Une tête apparaît au coin de la porte. Puis entre la silhouette longiligne d’Adèle Frantz. Grande taille, attaches fines… La comédienne, dont le jeu privilégie le langage du corps et l’art du clown, imprime d’emblée, par son physique, une identité singulière.
Débarquée en Mayenne en 2022, elle a trouvé au Théâtre Jean Macé un port d’attache. « Ici, je me sens comme à la maison », confirme-t-elle en nous offrant une tasse de thé. Associée cette saison au Théâtre du Tiroir, sa compagnie bénéficie ainsi d’un lieu pour travailler, créer et jouer ses spectacles. « Impossible de trouver une telle opportunité à Paris », apprécie la trentenaire.
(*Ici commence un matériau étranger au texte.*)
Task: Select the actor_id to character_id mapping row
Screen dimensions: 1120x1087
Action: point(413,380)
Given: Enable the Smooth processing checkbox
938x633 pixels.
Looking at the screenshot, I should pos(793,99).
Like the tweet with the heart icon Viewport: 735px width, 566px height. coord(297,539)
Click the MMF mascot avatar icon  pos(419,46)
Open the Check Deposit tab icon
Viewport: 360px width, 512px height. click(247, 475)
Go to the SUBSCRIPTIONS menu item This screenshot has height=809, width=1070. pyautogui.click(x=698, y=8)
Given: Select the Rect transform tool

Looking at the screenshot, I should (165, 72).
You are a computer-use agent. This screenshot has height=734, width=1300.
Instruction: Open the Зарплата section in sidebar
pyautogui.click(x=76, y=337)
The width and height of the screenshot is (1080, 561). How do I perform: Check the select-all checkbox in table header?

Arrivée en Île de France à l’âge de 12 ans (après avoir grandi dans le sud de France, au bord de la mer, près de Toulon), elle a vécu près de 20 ans en région parisienne. C’est là qu’elle crée en 2012 la compagnie Canopée, basée à Nanterre. Elle se confronte à la difficulté d’être repérée, de trouver sa place et d’exister en tant qu’artiste dans cette jungle où fourmillent mille autres compagnies et propositions artistiques.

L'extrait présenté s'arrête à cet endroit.